American companies based in Aberdeen became nervous that a Scottish breakaway, socialist in outlook, was threatening their interests. Pressure was exerted on the government to control the situation.
Professor McCrone's report, in such volatile circumstances, would almost certainly have provoked a turning point in the history of the United Kingdom.
Billy Wolfe, who was leader of the SNP at the time and the man credited with developing the nationalists as a clearly defined left-of-centre political party, is in no doubt of what the McCrone findings could have meant.
"If that information had been published before the October 1974 election," said Mr Wolfe, "we would have won Scotland and it would be a much wealthier and happier place."A whole lot of economic factors would be a lot different, especially in the fishing, steel and shipbuilding industries. It would have been a tremendous boost for Scotland."
Tam Dalyell, who served as Labour MP in West Lothian for 43 years, agrees that the document could have led to independence. "In my view it might have done," he said. "It could have tipped the balance it a number of seats including mine. Oil was very much a totemic issue. It was new and it was dramatic. Politics at that time was very different. In 1974 my majority went from around 6,000 in February to around 2,000 after the October general election. "It was most unpleasant. People were saying 'it's our oil'."
By the mid 1970s, international convention had already agreed that the North Sea north of the 55th parallel was under Scottish jurisdiction. That meant around 90 per cent of the UK's oil and gas reserves fell within Scottish waters. Such was the fear of the rise of Scottish nationalism that the document remained secret under the governments of Callaghan, Thatcher, Major and even Tony Blair.
Its very existence only emerged when Scottish National Party researchers, thought to be acting on a tip off from a former official, placed a carefully-worded request under the freedom of information legislation.
Next week the Scottish Executive is due to publish the annual Government Expenditure and Revenue in Scotland analysis, which charts expenditure north of the border.

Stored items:
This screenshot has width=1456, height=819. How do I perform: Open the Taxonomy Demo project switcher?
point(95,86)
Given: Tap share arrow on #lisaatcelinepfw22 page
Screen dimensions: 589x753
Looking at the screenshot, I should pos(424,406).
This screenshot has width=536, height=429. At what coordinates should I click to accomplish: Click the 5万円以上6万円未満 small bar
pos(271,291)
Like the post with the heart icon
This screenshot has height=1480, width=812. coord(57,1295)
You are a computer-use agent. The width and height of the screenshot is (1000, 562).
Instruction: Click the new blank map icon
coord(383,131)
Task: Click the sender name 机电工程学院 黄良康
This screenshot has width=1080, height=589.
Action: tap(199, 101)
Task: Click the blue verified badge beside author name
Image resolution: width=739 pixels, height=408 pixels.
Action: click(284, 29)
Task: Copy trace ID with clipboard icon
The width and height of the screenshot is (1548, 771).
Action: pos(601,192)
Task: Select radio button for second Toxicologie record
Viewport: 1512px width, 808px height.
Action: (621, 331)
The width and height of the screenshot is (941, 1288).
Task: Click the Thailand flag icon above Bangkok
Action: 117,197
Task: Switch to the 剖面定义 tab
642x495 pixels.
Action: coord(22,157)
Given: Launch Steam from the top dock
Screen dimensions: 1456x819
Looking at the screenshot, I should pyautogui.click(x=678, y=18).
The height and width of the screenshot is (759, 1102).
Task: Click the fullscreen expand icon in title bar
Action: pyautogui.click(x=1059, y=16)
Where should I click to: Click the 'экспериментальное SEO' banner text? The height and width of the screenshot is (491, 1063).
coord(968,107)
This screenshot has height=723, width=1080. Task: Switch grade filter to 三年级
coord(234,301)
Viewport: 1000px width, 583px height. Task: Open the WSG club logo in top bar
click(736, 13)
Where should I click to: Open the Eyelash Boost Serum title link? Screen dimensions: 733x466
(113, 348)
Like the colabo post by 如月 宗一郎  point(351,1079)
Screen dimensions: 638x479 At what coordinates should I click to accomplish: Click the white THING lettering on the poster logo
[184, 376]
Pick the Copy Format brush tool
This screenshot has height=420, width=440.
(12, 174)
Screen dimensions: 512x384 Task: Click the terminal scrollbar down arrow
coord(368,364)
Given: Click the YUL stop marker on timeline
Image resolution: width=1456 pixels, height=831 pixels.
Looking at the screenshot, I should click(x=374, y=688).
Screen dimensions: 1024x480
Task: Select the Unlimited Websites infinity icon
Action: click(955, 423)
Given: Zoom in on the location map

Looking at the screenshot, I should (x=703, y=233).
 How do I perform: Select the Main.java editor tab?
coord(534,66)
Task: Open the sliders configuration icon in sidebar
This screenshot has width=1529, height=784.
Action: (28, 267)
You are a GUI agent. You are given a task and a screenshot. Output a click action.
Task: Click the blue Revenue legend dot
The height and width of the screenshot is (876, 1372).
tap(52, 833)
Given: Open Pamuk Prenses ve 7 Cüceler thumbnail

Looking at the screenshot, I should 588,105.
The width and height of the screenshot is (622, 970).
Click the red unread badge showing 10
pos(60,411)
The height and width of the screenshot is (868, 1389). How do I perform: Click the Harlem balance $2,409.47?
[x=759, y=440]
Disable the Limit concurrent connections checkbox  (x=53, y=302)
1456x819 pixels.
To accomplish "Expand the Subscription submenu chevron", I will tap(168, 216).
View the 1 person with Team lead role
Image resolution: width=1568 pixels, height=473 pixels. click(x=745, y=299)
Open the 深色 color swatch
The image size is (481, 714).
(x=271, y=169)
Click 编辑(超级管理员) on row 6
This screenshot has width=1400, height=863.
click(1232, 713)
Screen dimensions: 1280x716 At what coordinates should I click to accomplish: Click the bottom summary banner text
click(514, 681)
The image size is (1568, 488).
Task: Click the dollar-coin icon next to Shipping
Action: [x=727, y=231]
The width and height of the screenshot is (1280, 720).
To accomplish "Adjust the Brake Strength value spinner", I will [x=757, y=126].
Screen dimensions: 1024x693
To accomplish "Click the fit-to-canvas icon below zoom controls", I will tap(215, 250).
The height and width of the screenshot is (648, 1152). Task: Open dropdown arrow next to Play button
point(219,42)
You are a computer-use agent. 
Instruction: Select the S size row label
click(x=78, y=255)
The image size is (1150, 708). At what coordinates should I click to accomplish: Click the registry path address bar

Task 1 —
From the passage on the McCrone report, write out the part that opens with the words containing "By the mid 1970s, international" and closes with "of information legislation.", changing "researchers" to "analysts".
Task 2 —
Check each statement against the passage on the McCrone report and answer yes or no, quoting the words that decide it: (a) Billy Wolfe led the SNP at the time. (b) Tam Dalyell's majority grew after the October 1974 election. (c) The document was made public under Tony Blair's government.
Task 3 —
Resume the passage on the McCrone report from the point where it stops.

Right answer 1 —
By the mid 1970s, international convention had already agreed that the North Sea north of the 55th parallel was under Scottish jurisdiction. That meant around 90 per cent of the UK's oil and gas reserves fell within Scottish waters. Such was the fear of the rise of Scottish nationalism that the document remained secret under the governments of Callaghan, Thatcher, Major and even Tony Blair.
Its very existence only emerged when Scottish National Party analysts, thought to be acting on a tip off from a former official, placed a carefully-worded request under the freedom of information legislation.

Right answer 2 —
(a) Yes: "Billy Wolfe, who was leader of the SNP at the time"
(b) No: "my majority went from around 6,000 in February to around 2,000 after the October general election"
(c) No: "the document remained secret under the governments of Callaghan, Thatcher, Major and even Tony Blair"

Right answer 3 —
Statistics for 2002- 03 showed expenditure per head of £6,579 in Scotland compared with £5,453 in England. It also showed that Scotland received £9.3 billion more than it took in taxes. It is an old English nationalist refrain that the Scots are both over-subsidised and over-represented in the British Parliament.
In response to the first of those charges, for the first time in thirty years the Scots now, in the form of Professor McClone's suppressed report, have hard evidence to suggest that it could have been Scotland, not England, sending money across the border. Yesterday Alex Salmond, the SNP leader, made it clear that the 31-year-old McClone papers were not just a dusty history lesson, but would form a central part of their campaigning for the future.
He said: "The impact of this would have been dynamite. It would have had great influence.
"I was astonished by how direct the paper was, and appalled at the extent of what has been hidden from the people. McCrone was saying that an independent Scotland would be Europe's Switzerland. The Labour party were saying that it would be like Bangladesh.
"This is hugely important. But it was not just important then. It is important now. Gordon Brown's black hole is being filled by black oil." At the time of Professor McCrone's report to the cabinet office, the SNP claimed that North Sea Oil would yield £800 million a year for the government by 1980.
Professor McCrone's main criticism of their analysis was that their forecasts were "far too low". He put the sum at about £3 billion. Scottish independence had become a mortal threat to the British exchequer. "The importance of North Sea oil" wrote, the Professor, "is that it raises just this issue in a more acute form than at any time."